◆ Try it: Below are records; output all of them exactly.

------ Available data ------

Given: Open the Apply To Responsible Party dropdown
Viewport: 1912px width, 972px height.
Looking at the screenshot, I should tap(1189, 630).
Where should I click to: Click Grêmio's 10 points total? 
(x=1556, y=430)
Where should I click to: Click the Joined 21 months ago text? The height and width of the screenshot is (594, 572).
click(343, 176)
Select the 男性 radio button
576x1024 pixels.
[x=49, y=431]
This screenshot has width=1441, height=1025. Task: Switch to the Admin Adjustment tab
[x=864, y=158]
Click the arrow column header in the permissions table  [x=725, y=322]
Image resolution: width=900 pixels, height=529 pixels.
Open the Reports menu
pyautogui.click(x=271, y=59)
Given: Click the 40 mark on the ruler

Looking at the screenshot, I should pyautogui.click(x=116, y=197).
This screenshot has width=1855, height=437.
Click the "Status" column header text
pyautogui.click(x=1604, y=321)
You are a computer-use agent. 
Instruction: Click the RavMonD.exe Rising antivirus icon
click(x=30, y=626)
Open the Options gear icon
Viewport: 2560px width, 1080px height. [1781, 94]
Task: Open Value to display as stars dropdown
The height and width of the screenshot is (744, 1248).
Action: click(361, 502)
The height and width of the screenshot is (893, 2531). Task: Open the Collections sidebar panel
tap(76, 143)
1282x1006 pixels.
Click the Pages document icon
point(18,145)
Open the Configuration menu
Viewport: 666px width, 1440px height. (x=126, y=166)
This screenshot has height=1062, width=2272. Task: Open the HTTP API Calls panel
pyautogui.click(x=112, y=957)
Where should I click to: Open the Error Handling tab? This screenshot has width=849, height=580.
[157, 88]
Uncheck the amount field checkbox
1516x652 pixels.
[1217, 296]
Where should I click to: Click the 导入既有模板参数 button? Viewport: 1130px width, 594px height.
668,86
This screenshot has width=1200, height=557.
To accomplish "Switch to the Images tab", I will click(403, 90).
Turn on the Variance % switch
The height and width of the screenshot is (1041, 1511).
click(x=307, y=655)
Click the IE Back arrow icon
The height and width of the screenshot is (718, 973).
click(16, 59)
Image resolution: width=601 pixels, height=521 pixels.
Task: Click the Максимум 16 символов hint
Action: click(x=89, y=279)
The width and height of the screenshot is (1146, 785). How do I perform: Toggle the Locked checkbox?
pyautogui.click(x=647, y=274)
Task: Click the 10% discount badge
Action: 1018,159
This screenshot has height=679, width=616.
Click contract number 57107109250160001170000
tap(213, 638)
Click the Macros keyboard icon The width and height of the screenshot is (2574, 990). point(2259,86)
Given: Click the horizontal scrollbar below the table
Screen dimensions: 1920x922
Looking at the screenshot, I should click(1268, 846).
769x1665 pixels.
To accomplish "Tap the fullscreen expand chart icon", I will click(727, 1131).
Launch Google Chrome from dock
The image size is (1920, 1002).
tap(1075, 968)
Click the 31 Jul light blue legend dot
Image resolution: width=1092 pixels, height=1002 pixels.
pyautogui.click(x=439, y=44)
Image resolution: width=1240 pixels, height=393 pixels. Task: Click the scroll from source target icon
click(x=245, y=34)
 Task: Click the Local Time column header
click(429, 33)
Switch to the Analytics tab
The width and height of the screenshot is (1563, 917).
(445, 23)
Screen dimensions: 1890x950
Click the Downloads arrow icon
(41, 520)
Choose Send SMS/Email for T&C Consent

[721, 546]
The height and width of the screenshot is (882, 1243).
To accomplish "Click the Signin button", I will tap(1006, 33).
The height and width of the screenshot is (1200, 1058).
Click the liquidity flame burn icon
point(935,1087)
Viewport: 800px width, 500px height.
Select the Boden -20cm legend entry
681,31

------

◆ Response:
Given: Open the Apply To Responsible Party dropdown
Viewport: 1912px width, 972px height.
Looking at the screenshot, I should tap(1189, 630).
Where should I click to: Click Grêmio's 10 points total? 
(x=1556, y=430)
Where should I click to: Click the Joined 21 months ago text? The height and width of the screenshot is (594, 572).
click(343, 176)
Select the 男性 radio button
576x1024 pixels.
[x=49, y=431]
This screenshot has width=1441, height=1025. Task: Switch to the Admin Adjustment tab
[x=864, y=158]
Click the arrow column header in the permissions table  [x=725, y=322]
Image resolution: width=900 pixels, height=529 pixels.
Open the Reports menu
pyautogui.click(x=271, y=59)
Given: Click the 40 mark on the ruler

Looking at the screenshot, I should pyautogui.click(x=116, y=197).
This screenshot has width=1855, height=437.
Click the "Status" column header text
pyautogui.click(x=1604, y=321)
You are a computer-use agent. 
Instruction: Click the RavMonD.exe Rising antivirus icon
click(x=30, y=626)
Open the Options gear icon
Viewport: 2560px width, 1080px height. [1781, 94]
Task: Open Value to display as stars dropdown
The height and width of the screenshot is (744, 1248).
Action: click(361, 502)
The height and width of the screenshot is (893, 2531). Task: Open the Collections sidebar panel
tap(76, 143)
1282x1006 pixels.
Click the Pages document icon
point(18,145)
Open the Configuration menu
Viewport: 666px width, 1440px height. (x=126, y=166)
This screenshot has height=1062, width=2272. Task: Open the HTTP API Calls panel
pyautogui.click(x=112, y=957)
Where should I click to: Open the Error Handling tab? This screenshot has width=849, height=580.
[157, 88]
Uncheck the amount field checkbox
1516x652 pixels.
[1217, 296]
Where should I click to: Click the 导入既有模板参数 button? Viewport: 1130px width, 594px height.
668,86
This screenshot has width=1200, height=557.
To accomplish "Switch to the Images tab", I will click(403, 90).
Turn on the Variance % switch
The height and width of the screenshot is (1041, 1511).
click(x=307, y=655)
Click the IE Back arrow icon
The height and width of the screenshot is (718, 973).
click(16, 59)
Image resolution: width=601 pixels, height=521 pixels.
Task: Click the Максимум 16 символов hint
Action: click(x=89, y=279)
The width and height of the screenshot is (1146, 785). How do I perform: Toggle the Locked checkbox?
pyautogui.click(x=647, y=274)
Task: Click the 10% discount badge
Action: 1018,159
This screenshot has height=679, width=616.
Click contract number 57107109250160001170000
tap(213, 638)
Click the Macros keyboard icon The width and height of the screenshot is (2574, 990). point(2259,86)
Given: Click the horizontal scrollbar below the table
Screen dimensions: 1920x922
Looking at the screenshot, I should click(1268, 846).
769x1665 pixels.
To accomplish "Tap the fullscreen expand chart icon", I will click(727, 1131).
Launch Google Chrome from dock
The image size is (1920, 1002).
tap(1075, 968)
Click the 31 Jul light blue legend dot
Image resolution: width=1092 pixels, height=1002 pixels.
pyautogui.click(x=439, y=44)
Image resolution: width=1240 pixels, height=393 pixels. Task: Click the scroll from source target icon
click(x=245, y=34)
 Task: Click the Local Time column header
click(429, 33)
Switch to the Analytics tab
The width and height of the screenshot is (1563, 917).
(445, 23)
Screen dimensions: 1890x950
Click the Downloads arrow icon
(41, 520)
Choose Send SMS/Email for T&C Consent

[721, 546]
The height and width of the screenshot is (882, 1243).
To accomplish "Click the Signin button", I will tap(1006, 33).
The height and width of the screenshot is (1200, 1058).
Click the liquidity flame burn icon
point(935,1087)
Viewport: 800px width, 500px height.
Select the Boden -20cm legend entry
681,31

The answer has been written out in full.